**Goal of the exercise**
Convert the records, starting at the line that contains "Where should I" and ending at the end of the records, into a Markdown table with the columns Row and Line, numbering each line and skipping blank ones. Leave the pictures out.

**Given data**
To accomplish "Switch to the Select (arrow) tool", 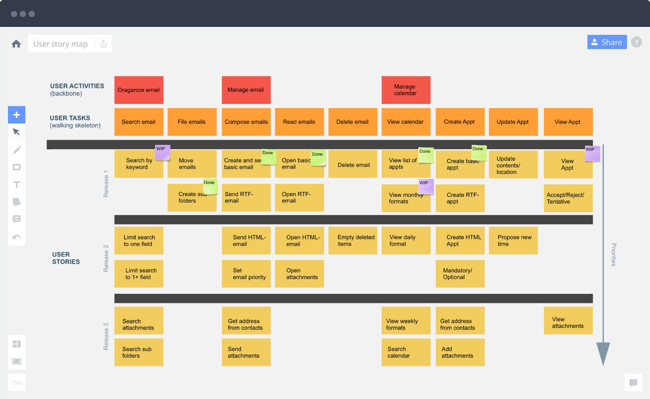I will [x=17, y=132].
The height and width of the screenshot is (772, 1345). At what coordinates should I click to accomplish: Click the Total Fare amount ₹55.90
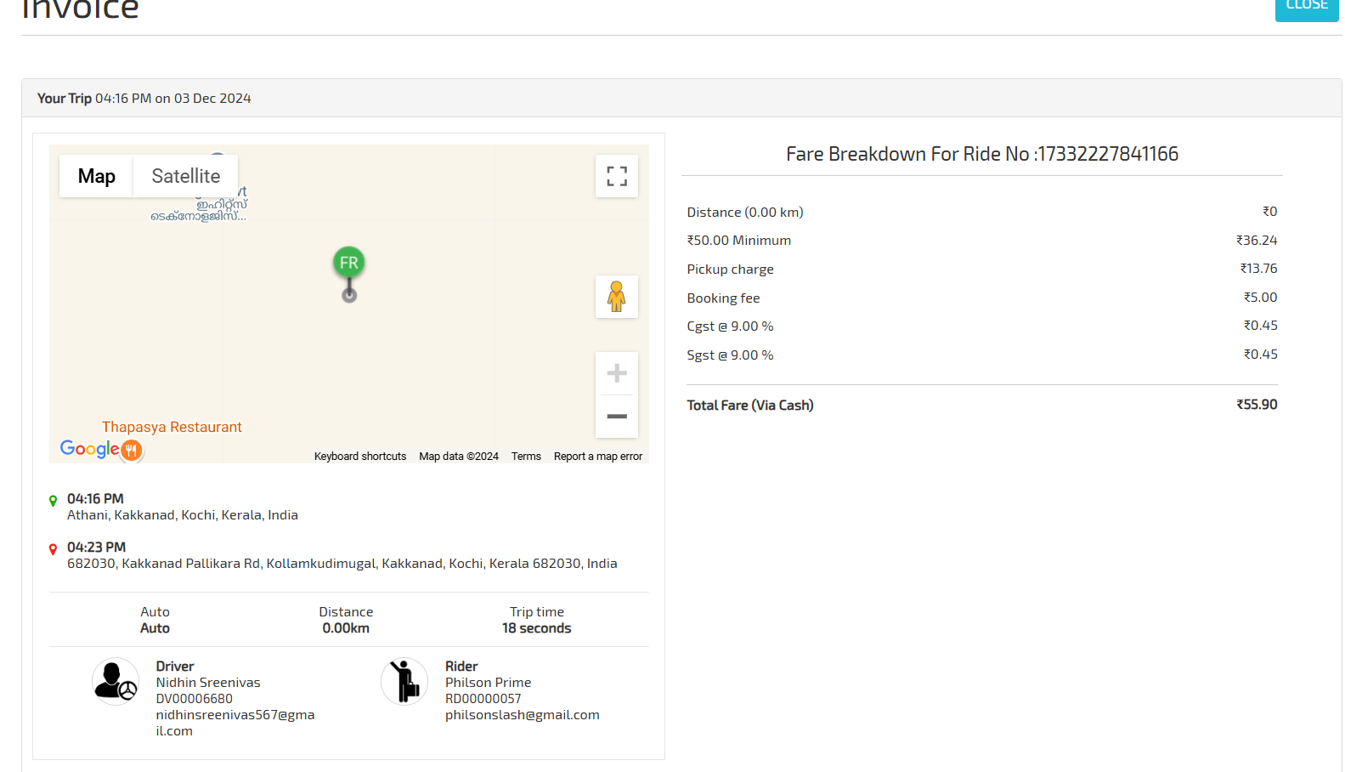coord(1257,405)
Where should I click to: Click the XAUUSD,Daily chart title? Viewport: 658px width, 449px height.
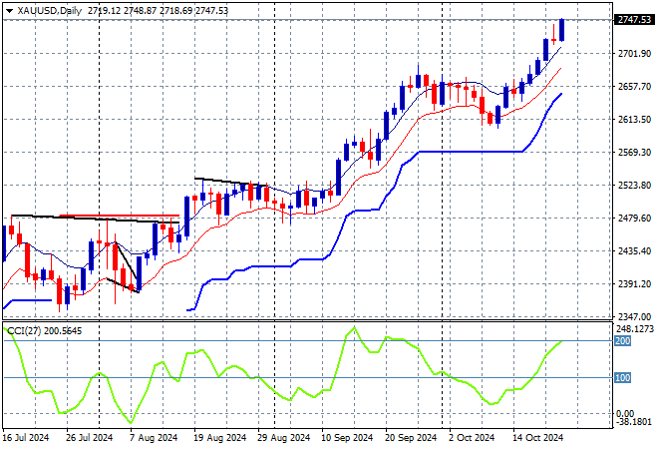point(50,9)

**Task answer**
| Row | Line |
|---|---|
| 1 | Where should I click to: Click the XAUUSD,Daily chart title? Viewport: 658px width, 449px height. |
| 2 | point(50,9) |